Hay aperturas que simplemente suceden y otras que consiguen instalarse en la memoria desde el primer minuto. La inauguración de Entre Cielos Rooftop perteneció claramente a esta segunda categoría.
Con más de 300 invitados reunidos el pasado 13 de mayo, Torre Melina Gran Meliá presentó oficialmente su nuevo espacio de altura con una propuesta inmersiva que, sin exceso, sí dejó claro el universo al que aspira: el de una Barcelona sofisticada, contemporánea y experiencial.

Una inauguración inmersiva, con estética sunset y vocación de convertirse en uno de los rooftops clave de Barcelona
Desde la llegada, la narrativa estaba perfectamente construida. Una conserjería inspirada en el concepto Sunset Luxury recibía a los asistentes con un gesto tan sencillo como efectivo: la entrega de una llave simbólica y una frase de bienvenida, “bienvenidos al cielo”, convirtiendo ese primer instante en una declaración de intenciones. Más que un acceso al rooftop, aquella llave funcionaba como una invitación a entrar en una atmósfera pensada al detalle.

Ya en lo alto, el espacio se desplegaba con un lenguaje visual alineado con el momento del día y con el propio nombre del proyecto. Un photocall conceptual inspirado en el amanecer y el atardecer, las vistas panorámicas sobre Barcelona y una decoración en sintonía con los tonos cálidos del cielo reforzaban esa sensación de estar ante una experiencia cuidadosamente orquestada.
Uno de los grandes ejes de la noche fue, naturalmente, la coctelería. Borja Insa, una de las figuras más reconocidas del panorama internacional, estuvo presente recibiendo a los invitados y firmando la propuesta líquida de Entre Cielos.
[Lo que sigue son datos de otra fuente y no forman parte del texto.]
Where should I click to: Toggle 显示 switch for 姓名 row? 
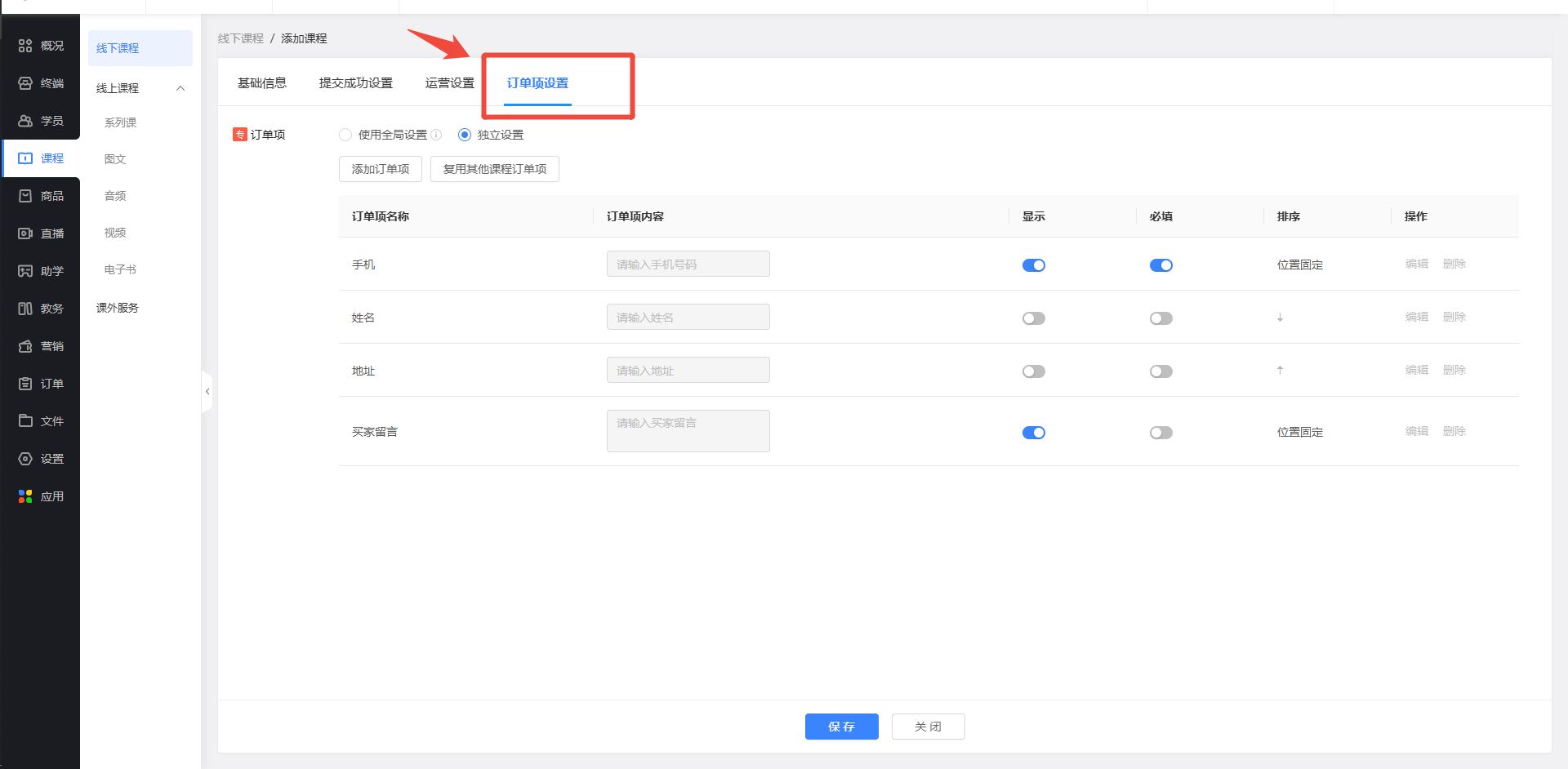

Sus creaciones acompañaron el ritmo de la velada con una carta que combinó técnica, personalidad y una narrativa muy bien entendida. Entre los cócteles servidos, nombres como Lichi Fizz, Negroni de coco, Desayuno con ron, Sherry Paloma o Ponche de piña y mezcal confirmaron una apuesta que busca elevar el rooftop más allá del simple place to be.

La coctelería de Borja Insa, la música en directo y un skyline de 360 grados definieron una noche pensada para quedarse en la retina
La oferta gastronómica dialogó con esa misma idea de experiencia premium. Durante la noche, los asistentes pudieron recorrer diferentes estaciones premium con propuestas como ostras, caviar, robata, mariscos y elaboraciones singulares como el ya comentado jamón del mar. Todo ello contribuyó a construir una velada donde la gastronomía no actuó como acompañamiento, sino como parte central de un relato de hospitalidad de lujo bien entendida.

Pero si hubo una imagen especialmente poderosa, fue la del atardecer acompañado por la música en directo. La banda de jazz, situada frente a ese cielo que se teñía de tonos rojizos, dejó una de esas estampas casi oníricas, serenas y visualmente impecables que justifican por sí solas la personalidad del lugar. Más tarde, la sesión de DJ transformó el ambiente y elevó la energía de una convocatoria especialmente sólida, con presencia de destacados perfiles vinculados a la empresa, la moda, el deporte, la cultura y la vida social barcelonesa.
El cierre estuvo a la altura del conjunto. Un espectáculo de fuegos artificiales sobre el skyline de Barcelona, contemplado desde una panorámica de 360 grados, puso el broche final a una inauguración que entendió bien algo esencial: hoy el lujo no solo se mira, también se vive, se escucha y se recuerda.

Con una propuesta que une skyline, coctelería de autor y una puesta en escena impecable, Entre Cielos se perfila como uno de esos espacios llamados a definir la nueva conversación lifestyle de la ciudad.
Con Entre Cielos Rooftop, Torre Melina Gran Meliá refuerza su posicionamiento como uno de los destinos urbanos con mayor proyección de la ciudad y suma a su universo un espacio con vocación clara de referencia. Una apertura brillante, sí, pero sobre todo equilibrada, bien pensada y con identidad, que es precisamente lo que la convierte en relevante dentro del nuevo mapa lifestyle de Barcelona.